Motion tracking for DOOH

Earth People was approached by Forsman & Bodenfors to make a Digital Out Of Home (DOOH) screen come to life. The objective of the campaign was to showcase the client’s eye makeup products. The eyes were shot in 4k and our task was to make these eyes “look” at any motion in front of the screen.

Kinect to the rescue! Or?

We quickly agreed that Kinect would be the most suitable choice regarding tracking since Kinect 2 provide API’s for body tracking. After much trial and error we realized that the Kinect had too many cons versus pros in our case.

First of all; the hardware. In order to get any decent performance out the Kinect we needed a computer powerful enough to calculate the incoming data. This meant that our hardware footprint would be huge. Much too big for our tiny available space within the outdoors screen.

Secondly; speed. Kinect is meant to be enjoyed at home with a small group of people. There is time to move around the room to place you in such a position that the Kinect would recognize you and start calculating/tracking your body movement. We don’t have that kind of time when people are just passing by.

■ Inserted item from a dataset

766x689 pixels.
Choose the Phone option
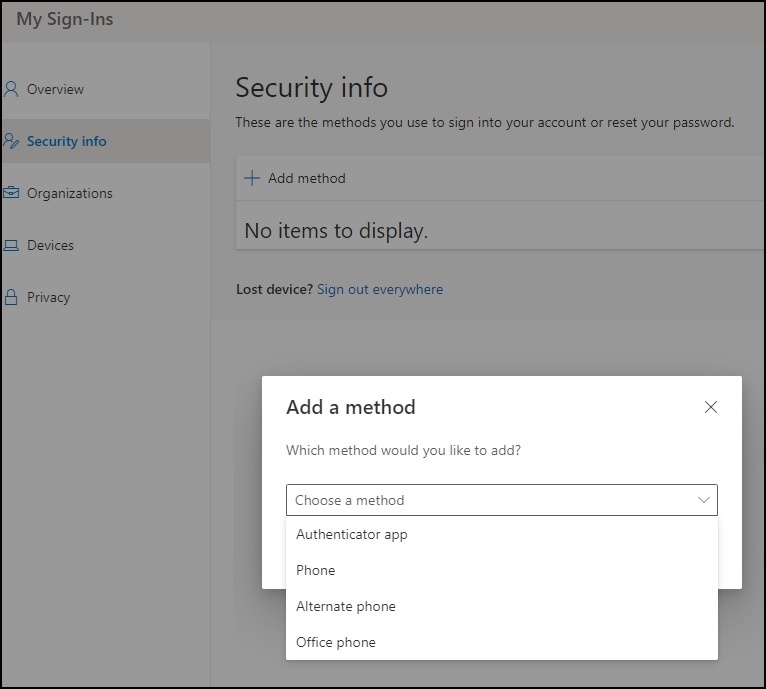pyautogui.click(x=316, y=570)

I’ve done several projects in the past using tracking and I knew that it would be possible to get good enough result using a plain old webcam. We don’t need 4K video or pin-point accuracy in this case.  We just need to know where people are, if there are any at all, in front of the screen.

Processing image data

Our solution for tracking comes in ~4 steps which are, by themselves, quite straight forward.

1. Get the raw webcam feed

This is a walk in the park easy. In our case we use processing and retrieve the webcam data using the standard Capture library.

2. What has changed?

Storing the previous frame from the webcam we can calculate the difference between the pixels of the current frame and the previous. This gives us a rough idea of what is going on in front of the camera. Doing this using bitwise operations gives us more processing power for our next computation.

3. Normalize the result

The data we get from the difference calculation is very noisy and blurred. This is due to the motion. In order to proceed we need to sanitize the output, removing “dust” and tiny pixel-changes. The small changes is probably not a person walking by anyway. The “clean” data from our normalization (or threshold) process is a great start but produce high level of motion all over the place. In this example, my t-shirt is moving a lot but we don’t necessarily want to track that.

4. Predictions

We know that high concentration of motion should be clustered together. My hand moving is producing much greater change than my t-shirt. By looking at each individual white pixel in our normalized output we can connect that pixel with the white pixels immediately surrounding it. Doing this recursively and by registering a new cluster of pixels when we no longer find any white pixels next to the cluster, we get a long list of isolated clusters we call “islands”.

The amount of data to process is still enormous. We need to boil this down, quickly. Here’s what we did; each cluster that is less than roughly 200 pixels is discarded immediately. In this example, we reduced the amount of islands from well above 150 down to about 5. This is still too much data for us to estimate where the motion is coming from. A last attempt to reduce the number of islands is brute-forced, merging any island covering another island measured by their bounding box (highlighted in green).

The largest island contain the most motion. This is what we are interested in.

5. What should the eyes look at?

This is not really tracking related but in order to get a single point of interest for our 15 eyes to look at we need to be more specific than “this island looks good enough”. Each time we receive a new island to focus on, we place a vector in the center of that island. This is our target. Our current focus vector is then moving closer to that target each frame, using a decay value so that we never actually reach the final target position.

What more can we do with this data?

Since we know how many pixels are changed between each frame, we can set a threshold of how many pixels that needs to contain motion before we proceed. If we never reach that threshold we may consider the current image as empty. No motion = no people = no need to process the image further.

There are many more things going on behind the scene but this should give a glimpse of what we ended up with and why.